[[ DATA FOR PROCESSING, beginning ]]

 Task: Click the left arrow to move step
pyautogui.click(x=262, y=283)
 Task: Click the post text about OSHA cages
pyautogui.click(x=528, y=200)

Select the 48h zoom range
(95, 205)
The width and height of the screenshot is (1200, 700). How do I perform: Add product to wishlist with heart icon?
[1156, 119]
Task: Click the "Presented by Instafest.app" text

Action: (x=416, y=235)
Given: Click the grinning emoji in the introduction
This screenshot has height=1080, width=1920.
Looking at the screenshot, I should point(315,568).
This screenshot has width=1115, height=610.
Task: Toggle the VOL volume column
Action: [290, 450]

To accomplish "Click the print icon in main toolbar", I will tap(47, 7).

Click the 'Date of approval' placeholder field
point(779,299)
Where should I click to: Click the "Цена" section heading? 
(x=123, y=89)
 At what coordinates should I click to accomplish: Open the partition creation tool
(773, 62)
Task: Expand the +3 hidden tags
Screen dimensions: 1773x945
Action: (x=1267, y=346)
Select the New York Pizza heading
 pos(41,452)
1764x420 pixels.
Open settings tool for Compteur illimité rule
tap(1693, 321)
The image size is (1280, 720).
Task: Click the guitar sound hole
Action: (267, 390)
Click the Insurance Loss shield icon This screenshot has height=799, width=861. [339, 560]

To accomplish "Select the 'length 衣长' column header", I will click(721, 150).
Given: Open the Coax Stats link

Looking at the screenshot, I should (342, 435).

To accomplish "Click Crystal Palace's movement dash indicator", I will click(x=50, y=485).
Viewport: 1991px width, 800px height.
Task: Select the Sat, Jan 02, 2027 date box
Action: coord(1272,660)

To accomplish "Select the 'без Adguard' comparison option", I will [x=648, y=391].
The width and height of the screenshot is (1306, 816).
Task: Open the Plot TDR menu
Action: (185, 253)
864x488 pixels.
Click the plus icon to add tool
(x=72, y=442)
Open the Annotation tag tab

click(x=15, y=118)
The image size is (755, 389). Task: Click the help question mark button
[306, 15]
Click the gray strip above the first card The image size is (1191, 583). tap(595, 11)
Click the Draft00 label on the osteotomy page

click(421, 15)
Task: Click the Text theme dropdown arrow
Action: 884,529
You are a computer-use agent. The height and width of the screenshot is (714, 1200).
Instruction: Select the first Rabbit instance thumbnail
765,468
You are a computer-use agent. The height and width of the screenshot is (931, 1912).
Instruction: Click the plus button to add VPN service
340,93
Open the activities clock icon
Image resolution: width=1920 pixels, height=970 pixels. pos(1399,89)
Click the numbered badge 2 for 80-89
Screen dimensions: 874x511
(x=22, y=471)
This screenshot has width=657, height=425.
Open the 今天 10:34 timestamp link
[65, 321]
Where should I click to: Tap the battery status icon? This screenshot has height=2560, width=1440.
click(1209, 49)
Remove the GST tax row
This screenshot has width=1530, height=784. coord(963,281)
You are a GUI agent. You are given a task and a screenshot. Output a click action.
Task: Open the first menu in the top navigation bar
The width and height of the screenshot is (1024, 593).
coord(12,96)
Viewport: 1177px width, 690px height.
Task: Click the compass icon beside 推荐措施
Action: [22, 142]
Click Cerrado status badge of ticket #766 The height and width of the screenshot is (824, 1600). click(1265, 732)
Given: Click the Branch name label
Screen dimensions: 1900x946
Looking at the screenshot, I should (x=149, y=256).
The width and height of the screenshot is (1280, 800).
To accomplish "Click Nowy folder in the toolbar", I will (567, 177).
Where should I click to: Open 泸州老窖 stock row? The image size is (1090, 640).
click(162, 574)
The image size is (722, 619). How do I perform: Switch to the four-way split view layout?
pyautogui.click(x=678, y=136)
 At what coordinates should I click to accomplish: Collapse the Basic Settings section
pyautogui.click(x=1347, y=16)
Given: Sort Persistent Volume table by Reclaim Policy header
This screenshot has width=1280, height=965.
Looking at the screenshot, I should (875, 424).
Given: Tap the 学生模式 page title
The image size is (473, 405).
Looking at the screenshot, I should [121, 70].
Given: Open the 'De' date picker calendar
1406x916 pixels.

[[ DATA FOR PROCESSING, end ]]

**ACTION ITEM**: What is needed here is an exact copy of all the entries.

**EXERCISE SOLUTION**:
 Task: Click the left arrow to move step
pyautogui.click(x=262, y=283)
 Task: Click the post text about OSHA cages
pyautogui.click(x=528, y=200)

Select the 48h zoom range
(95, 205)
The width and height of the screenshot is (1200, 700). How do I perform: Add product to wishlist with heart icon?
[1156, 119]
Task: Click the "Presented by Instafest.app" text

Action: (x=416, y=235)
Given: Click the grinning emoji in the introduction
This screenshot has height=1080, width=1920.
Looking at the screenshot, I should point(315,568).
This screenshot has width=1115, height=610.
Task: Toggle the VOL volume column
Action: [290, 450]

To accomplish "Click the print icon in main toolbar", I will tap(47, 7).

Click the 'Date of approval' placeholder field
point(779,299)
Where should I click to: Click the "Цена" section heading? 
(x=123, y=89)
 At what coordinates should I click to accomplish: Open the partition creation tool
(773, 62)
Task: Expand the +3 hidden tags
Screen dimensions: 1773x945
Action: (x=1267, y=346)
Select the New York Pizza heading
 pos(41,452)
1764x420 pixels.
Open settings tool for Compteur illimité rule
tap(1693, 321)
The image size is (1280, 720).
Task: Click the guitar sound hole
Action: (267, 390)
Click the Insurance Loss shield icon This screenshot has height=799, width=861. [339, 560]

To accomplish "Select the 'length 衣长' column header", I will click(721, 150).
Given: Open the Coax Stats link

Looking at the screenshot, I should (342, 435).

To accomplish "Click Crystal Palace's movement dash indicator", I will click(x=50, y=485).
Viewport: 1991px width, 800px height.
Task: Select the Sat, Jan 02, 2027 date box
Action: coord(1272,660)

To accomplish "Select the 'без Adguard' comparison option", I will [x=648, y=391].
The width and height of the screenshot is (1306, 816).
Task: Open the Plot TDR menu
Action: (185, 253)
864x488 pixels.
Click the plus icon to add tool
(x=72, y=442)
Open the Annotation tag tab

click(x=15, y=118)
The image size is (755, 389). Task: Click the help question mark button
[306, 15]
Click the gray strip above the first card The image size is (1191, 583). tap(595, 11)
Click the Draft00 label on the osteotomy page

click(421, 15)
Task: Click the Text theme dropdown arrow
Action: 884,529
You are a computer-use agent. The height and width of the screenshot is (714, 1200).
Instruction: Select the first Rabbit instance thumbnail
765,468
You are a computer-use agent. The height and width of the screenshot is (931, 1912).
Instruction: Click the plus button to add VPN service
340,93
Open the activities clock icon
Image resolution: width=1920 pixels, height=970 pixels. pos(1399,89)
Click the numbered badge 2 for 80-89
Screen dimensions: 874x511
(x=22, y=471)
This screenshot has width=657, height=425.
Open the 今天 10:34 timestamp link
[65, 321]
Where should I click to: Tap the battery status icon? This screenshot has height=2560, width=1440.
click(1209, 49)
Remove the GST tax row
This screenshot has width=1530, height=784. coord(963,281)
You are a GUI agent. You are given a task and a screenshot. Output a click action.
Task: Open the first menu in the top navigation bar
The width and height of the screenshot is (1024, 593).
coord(12,96)
Viewport: 1177px width, 690px height.
Task: Click the compass icon beside 推荐措施
Action: [22, 142]
Click Cerrado status badge of ticket #766 The height and width of the screenshot is (824, 1600). click(1265, 732)
Given: Click the Branch name label
Screen dimensions: 1900x946
Looking at the screenshot, I should (x=149, y=256).
The width and height of the screenshot is (1280, 800).
To accomplish "Click Nowy folder in the toolbar", I will (567, 177).
Where should I click to: Open 泸州老窖 stock row? The image size is (1090, 640).
click(162, 574)
The image size is (722, 619). How do I perform: Switch to the four-way split view layout?
pyautogui.click(x=678, y=136)
 At what coordinates should I click to accomplish: Collapse the Basic Settings section
pyautogui.click(x=1347, y=16)
Given: Sort Persistent Volume table by Reclaim Policy header
This screenshot has width=1280, height=965.
Looking at the screenshot, I should (875, 424).
Given: Tap the 学生模式 page title
The image size is (473, 405).
Looking at the screenshot, I should [121, 70].
Given: Open the 'De' date picker calendar
1406x916 pixels.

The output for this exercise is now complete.